Dataset entries

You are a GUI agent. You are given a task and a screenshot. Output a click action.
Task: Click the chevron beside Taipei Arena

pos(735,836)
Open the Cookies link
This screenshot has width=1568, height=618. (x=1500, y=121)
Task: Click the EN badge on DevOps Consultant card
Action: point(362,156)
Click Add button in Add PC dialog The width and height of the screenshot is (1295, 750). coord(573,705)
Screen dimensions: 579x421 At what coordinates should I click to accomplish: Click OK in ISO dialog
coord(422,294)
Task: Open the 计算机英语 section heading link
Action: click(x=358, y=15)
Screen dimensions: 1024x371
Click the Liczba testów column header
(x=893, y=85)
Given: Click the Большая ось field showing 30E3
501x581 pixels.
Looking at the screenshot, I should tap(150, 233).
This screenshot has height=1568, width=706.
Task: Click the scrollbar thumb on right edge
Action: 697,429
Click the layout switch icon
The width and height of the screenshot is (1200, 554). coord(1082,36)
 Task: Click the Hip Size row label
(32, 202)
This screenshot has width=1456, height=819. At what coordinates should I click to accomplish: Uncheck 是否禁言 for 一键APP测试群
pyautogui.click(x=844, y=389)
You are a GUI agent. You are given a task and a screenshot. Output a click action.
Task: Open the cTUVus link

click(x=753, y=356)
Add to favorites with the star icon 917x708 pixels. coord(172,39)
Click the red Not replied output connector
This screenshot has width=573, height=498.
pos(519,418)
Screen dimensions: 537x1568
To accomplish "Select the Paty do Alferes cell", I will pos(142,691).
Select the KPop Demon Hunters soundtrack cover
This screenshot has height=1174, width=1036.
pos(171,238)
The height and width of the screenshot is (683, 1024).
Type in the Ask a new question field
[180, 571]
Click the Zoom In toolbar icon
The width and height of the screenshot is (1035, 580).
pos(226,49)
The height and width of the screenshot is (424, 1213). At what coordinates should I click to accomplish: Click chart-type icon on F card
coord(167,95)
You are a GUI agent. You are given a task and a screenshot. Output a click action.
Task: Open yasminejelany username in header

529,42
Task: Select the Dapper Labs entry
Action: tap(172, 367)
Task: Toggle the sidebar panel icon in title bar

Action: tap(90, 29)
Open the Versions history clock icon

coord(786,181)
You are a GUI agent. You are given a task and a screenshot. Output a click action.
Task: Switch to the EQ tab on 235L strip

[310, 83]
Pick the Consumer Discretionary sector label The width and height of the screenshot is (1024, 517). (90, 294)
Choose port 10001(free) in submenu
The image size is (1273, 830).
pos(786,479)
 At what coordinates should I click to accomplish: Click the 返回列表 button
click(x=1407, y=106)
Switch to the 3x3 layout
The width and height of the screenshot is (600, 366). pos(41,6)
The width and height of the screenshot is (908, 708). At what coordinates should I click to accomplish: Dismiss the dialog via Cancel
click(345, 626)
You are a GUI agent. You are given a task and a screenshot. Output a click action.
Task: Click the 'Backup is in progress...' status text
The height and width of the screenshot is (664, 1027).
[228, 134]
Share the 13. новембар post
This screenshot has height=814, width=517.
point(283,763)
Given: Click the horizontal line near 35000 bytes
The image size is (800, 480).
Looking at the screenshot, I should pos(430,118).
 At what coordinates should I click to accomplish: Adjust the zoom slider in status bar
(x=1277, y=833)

◆ ASSIGNMENT
Copy out exactly the lines between the line with "The height and width of the screenshot is (424, 1213)." and the last line of the entries, counting both of those lines.

◆ REPLY TO THE EXERCISE
The height and width of the screenshot is (424, 1213). At what coordinates should I click to accomplish: Click chart-type icon on F card
coord(167,95)
You are a GUI agent. You are given a task and a screenshot. Output a click action.
Task: Open yasminejelany username in header

529,42
Task: Select the Dapper Labs entry
Action: tap(172, 367)
Task: Toggle the sidebar panel icon in title bar

Action: tap(90, 29)
Open the Versions history clock icon

coord(786,181)
You are a GUI agent. You are given a task and a screenshot. Output a click action.
Task: Switch to the EQ tab on 235L strip

[310, 83]
Pick the Consumer Discretionary sector label The width and height of the screenshot is (1024, 517). (90, 294)
Choose port 10001(free) in submenu
The image size is (1273, 830).
pos(786,479)
 At what coordinates should I click to accomplish: Click the 返回列表 button
click(x=1407, y=106)
Switch to the 3x3 layout
The width and height of the screenshot is (600, 366). pos(41,6)
The width and height of the screenshot is (908, 708). At what coordinates should I click to accomplish: Dismiss the dialog via Cancel
click(345, 626)
You are a GUI agent. You are given a task and a screenshot. Output a click action.
Task: Click the 'Backup is in progress...' status text
The height and width of the screenshot is (664, 1027).
[228, 134]
Share the 13. новембар post
This screenshot has height=814, width=517.
point(283,763)
Given: Click the horizontal line near 35000 bytes
The image size is (800, 480).
Looking at the screenshot, I should pos(430,118).
 At what coordinates should I click to accomplish: Adjust the zoom slider in status bar
(x=1277, y=833)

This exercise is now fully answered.